- Exercise aim
Restate, exactly as written, the entries below from the line that holds "618x923 pixels." through the line that holds "Screen dimensions: 312x187". Pictures are not part of the copy.

- Record extracts
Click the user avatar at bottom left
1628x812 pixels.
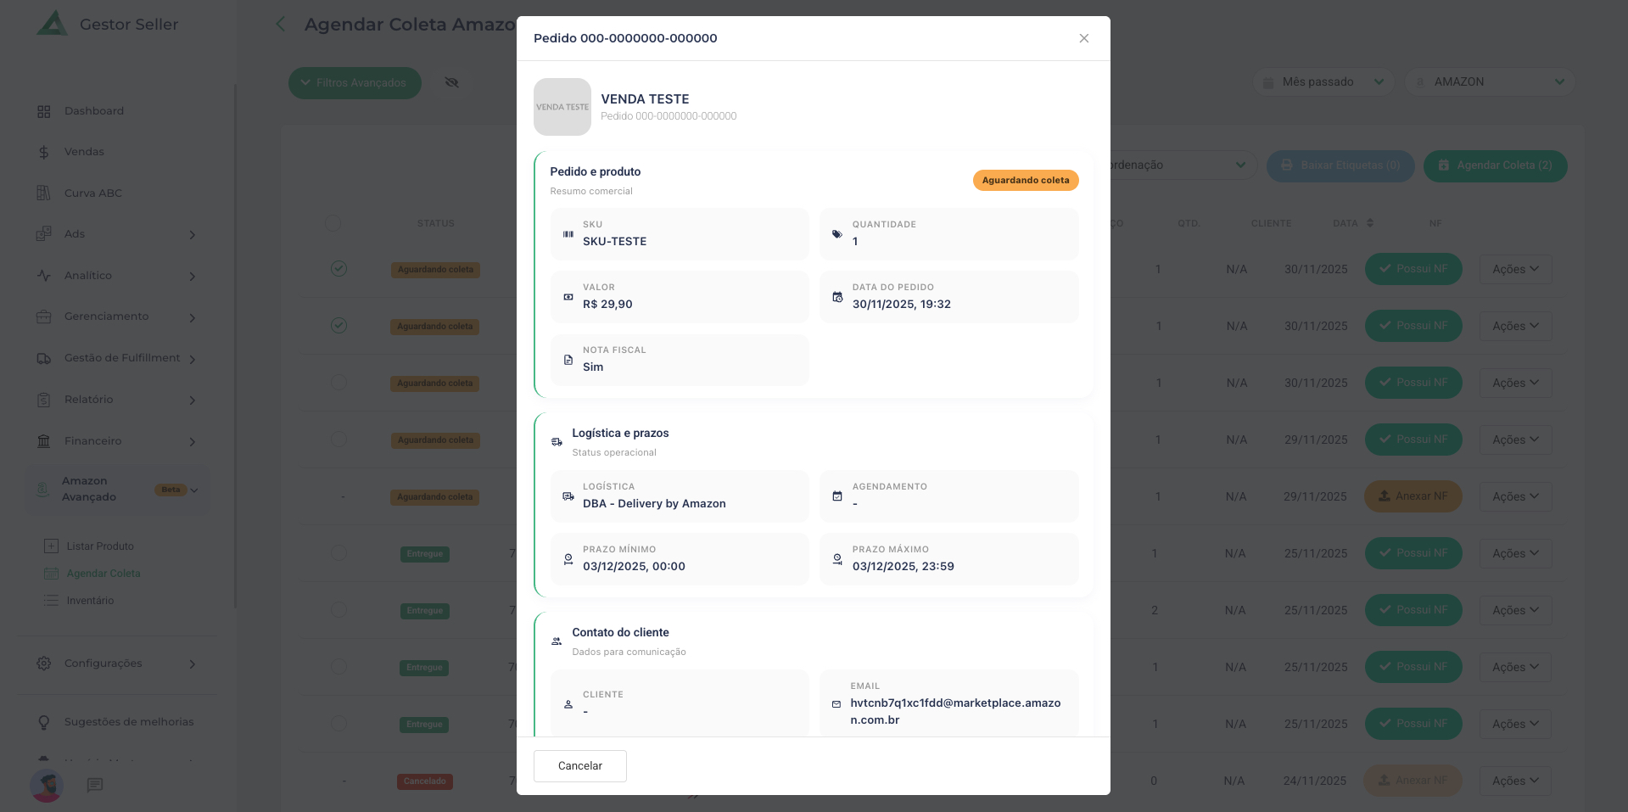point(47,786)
---
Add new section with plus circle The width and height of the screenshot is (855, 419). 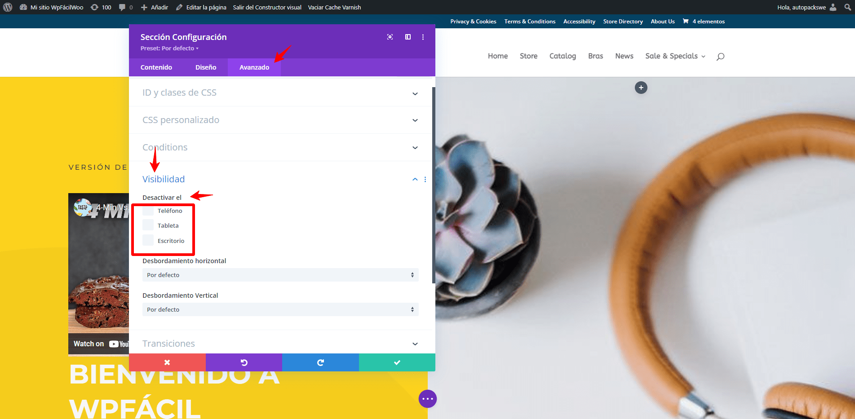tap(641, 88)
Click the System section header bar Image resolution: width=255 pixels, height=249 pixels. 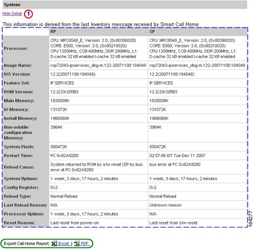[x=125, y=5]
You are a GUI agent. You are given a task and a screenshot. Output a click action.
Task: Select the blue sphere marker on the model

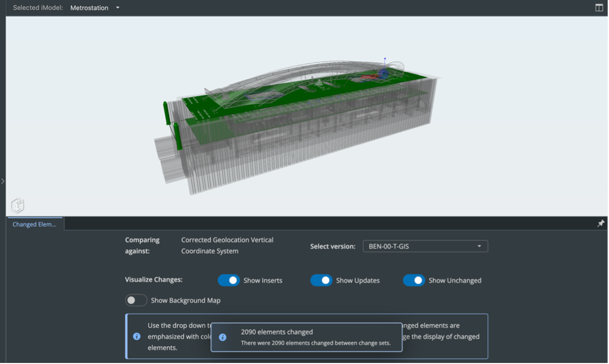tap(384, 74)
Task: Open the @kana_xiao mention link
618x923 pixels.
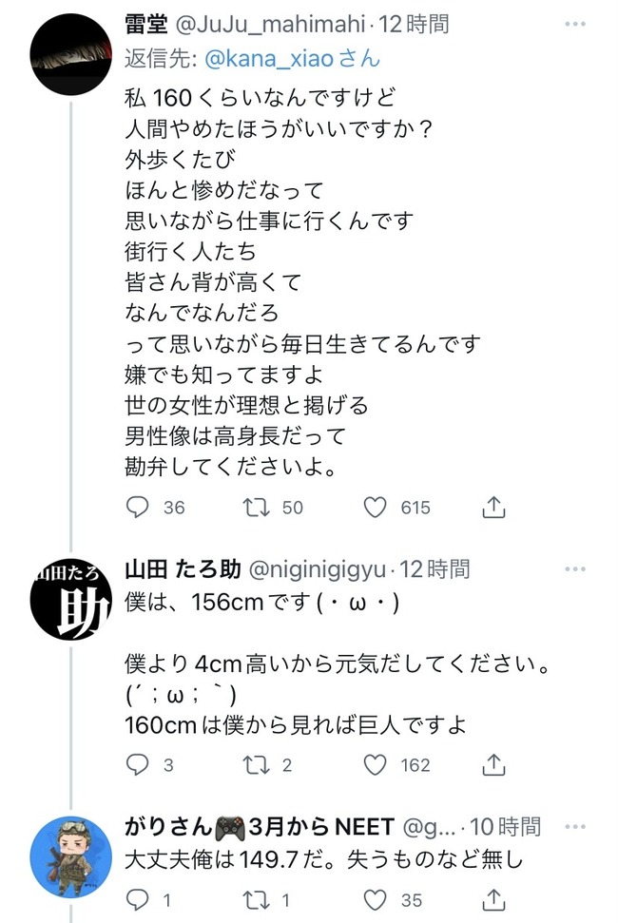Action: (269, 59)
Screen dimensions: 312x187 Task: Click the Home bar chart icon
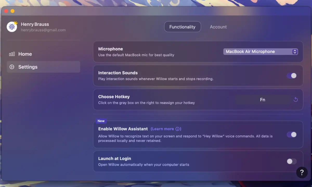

- Reply
618x923 pixels.
Action: (269, 59)
Screen dimensions: 312x187 Task: Click the Home bar chart icon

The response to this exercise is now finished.